* _TASK TO COMPLETE_
The required output is the exact run of lines from the one that contains "This screenshot has width=1139, height=279." to the end of the data, with every picture left out.

* _EXERCISE DATA_
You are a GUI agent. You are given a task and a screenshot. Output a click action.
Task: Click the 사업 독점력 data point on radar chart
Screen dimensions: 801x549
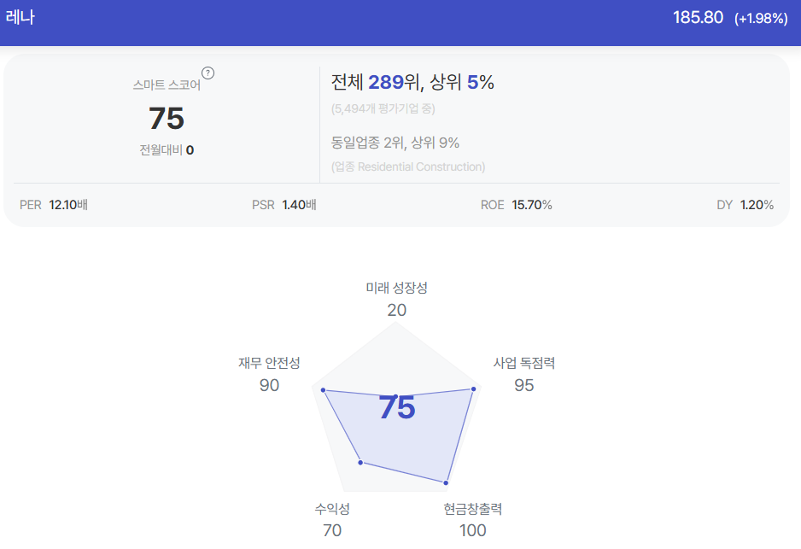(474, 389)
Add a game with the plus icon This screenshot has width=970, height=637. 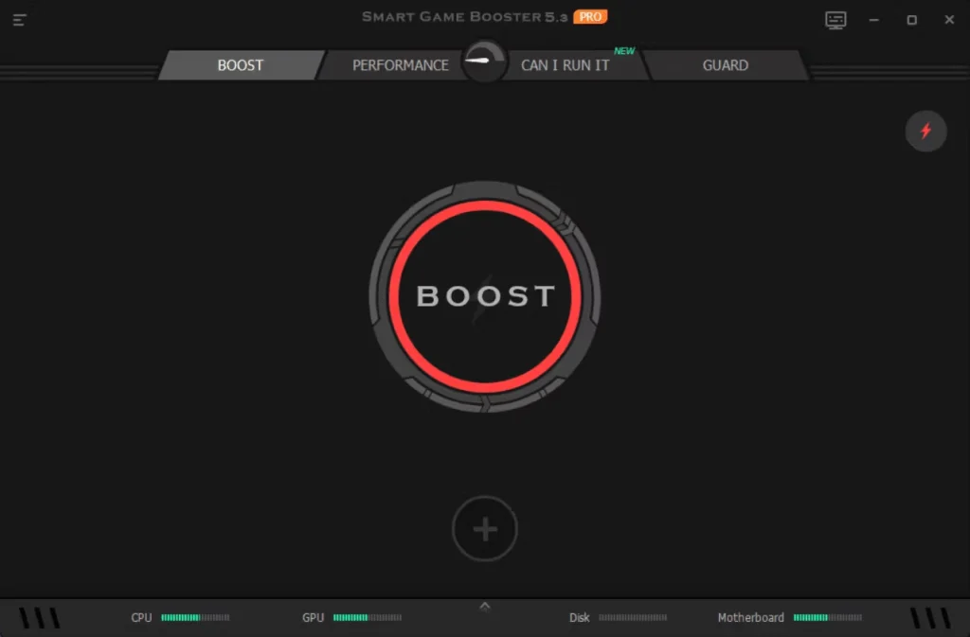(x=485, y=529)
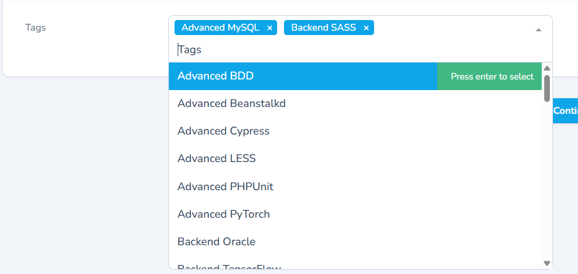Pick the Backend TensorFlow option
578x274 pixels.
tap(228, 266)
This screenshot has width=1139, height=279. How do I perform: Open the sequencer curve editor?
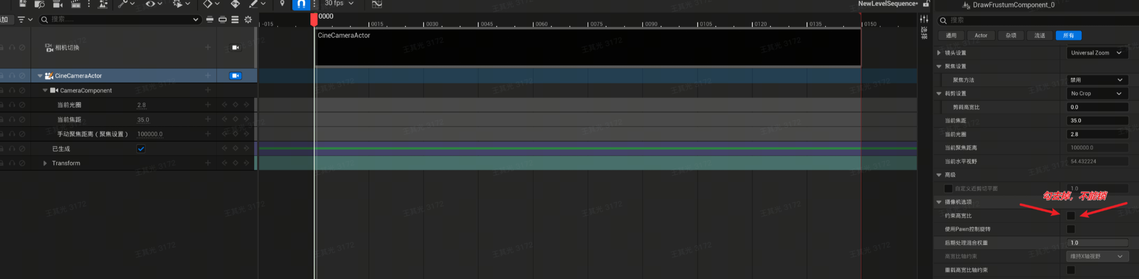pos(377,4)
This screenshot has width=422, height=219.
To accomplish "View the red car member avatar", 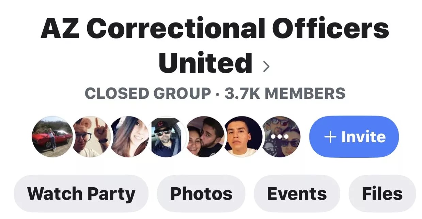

* _RESULT OF THE TASK_
This screenshot has width=1139, height=279. How do I perform: Open the sequencer curve editor?
pos(377,4)
This screenshot has width=422, height=219.
To accomplish "View the red car member avatar", 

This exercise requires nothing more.